A newly appointed high speed rail board will be hoping to break new ground on a project that has progressed and stalled numerous times over decades.
The Australian government has appointed a chair and four board members to the High Speed Rail Authority, which will formally begin on June 13.
Jill Rossouw, who is the infrastructure executive director at IFM Investors and a board member of the Port of Brisbane, will act as chair.
The board will be made up of Dyan Crowther, Gillian Brown, Ian Hunt and Neil Scales, who each have varying experience in transport and infrastructure roles.
The authority will oversee the development of the high-speed rail network along the east coast of Australia, with Newcastle to Sydney their first priority.
The timeline of high speed rail
Numerous governments have floated the idea of cutting the Newcastle to Sydney journey to less than an hour with various amounts of enthusiasm, but Hunter residents have long expressed scepticism.
Comments on the Herald website have ranged from ''This will never happen'' and ''To federal Labor, how many more bloomin' times are you going to bring this out in an attempt to get more votes?' in 2013, to "This fairy tale just goes on and on" and "A new team to revisit an old problem" ten years later.
High-speed rail has been investigated in Australia as early as the 1980s, but funding and time have remained key obstacles to the concept.
In 2010, the last time before last year that Labor won power federally, the government spent $20 million on a feasibility study for fast rail. A document from later that year showed Infrastructure Minister Anthony Albanese was told the high-speed rail plan was not viable due to low population.
The study was released in 2013. It found the Newcastle to Sydney section would be the most expensive link in Australia's proposed high-speed rail network and would not be operational until 2045.
Prime Minister Anthony Albanese was Transport Minister at the time, and flagged concerns the project would be costly and disruptive.
Then-Prime Minister Kevin Rudd followed the study up with a $52 million commitment before the 2013 election to start land buying for a high-speed rail corridor connecting Sydney, Canberra and Melbourne.
But when the Liberals won government later that year, the funding was cut and a High Speed Rail Advisory Group was scrapped.
In 1998, Bob Carr's NSW government pledged to have a high-speed link to Newcastle by 2010. He said at a lecture in Newcastle in 2010 the project was hampered by its cost.
In 2002, then transport minister John Anderson ended a federal investigation of a high-speed project because of the ''potentially enormous'' cost.
Then-Newcastle MP Sharon Grierson said in 2010 Labor's $20 million study into fast rail should prompt the state government to consider a light rail system for Newcastle, and the high-speed rail proposal could tie in with the consideration of a second Sydney airport. The light rail was completed in 2019, and Sydney's new airport is due for completion in 2026.
A high-powered consortium of business leaders government, officials and politicians launched a bid in 2012 for a high speed network in the Hunter, while private interest from overseas has been touted to build the project at various times over the years.

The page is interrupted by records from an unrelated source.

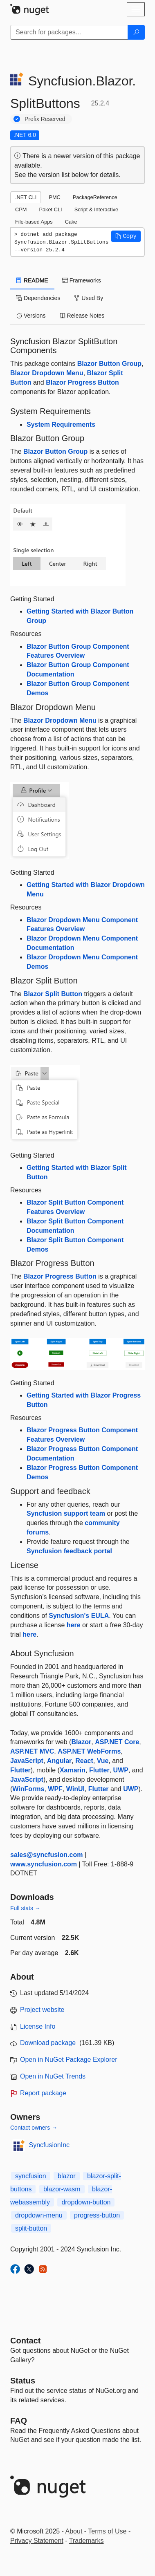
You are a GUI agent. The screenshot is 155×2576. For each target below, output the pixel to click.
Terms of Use (107, 2531)
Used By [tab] (88, 298)
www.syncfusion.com (43, 1864)
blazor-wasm (62, 2189)
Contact (25, 2340)
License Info (37, 2026)
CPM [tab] (21, 209)
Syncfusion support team (66, 1513)
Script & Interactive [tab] (96, 209)
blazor (67, 2176)
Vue (103, 1760)
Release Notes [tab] (82, 315)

Mr Albanese also pushed the idea from opposition. In 2016 as shadow transport spokesperson, he reintroduced to Parliament a private member's bill to establish a High-Speed Rail Planning Authority after Malcolm Turnbull ousted Tony Abbott as prime minister.
A National Faster Rail Agency was established in 2019 to work with state and territory governments on opportunities to develop rail infrastructure between major cities and key regional centres.
It was reported in March 2023 the NSW government had shelved plans to build a dedicated high-speed rail line between Sydney and Newcastle, after spending close to $100 million on planning the project.
The federal government allocated $13.58 million across three years to the new High Speed Rail Authority to plan a Newcastle and Sydney connection.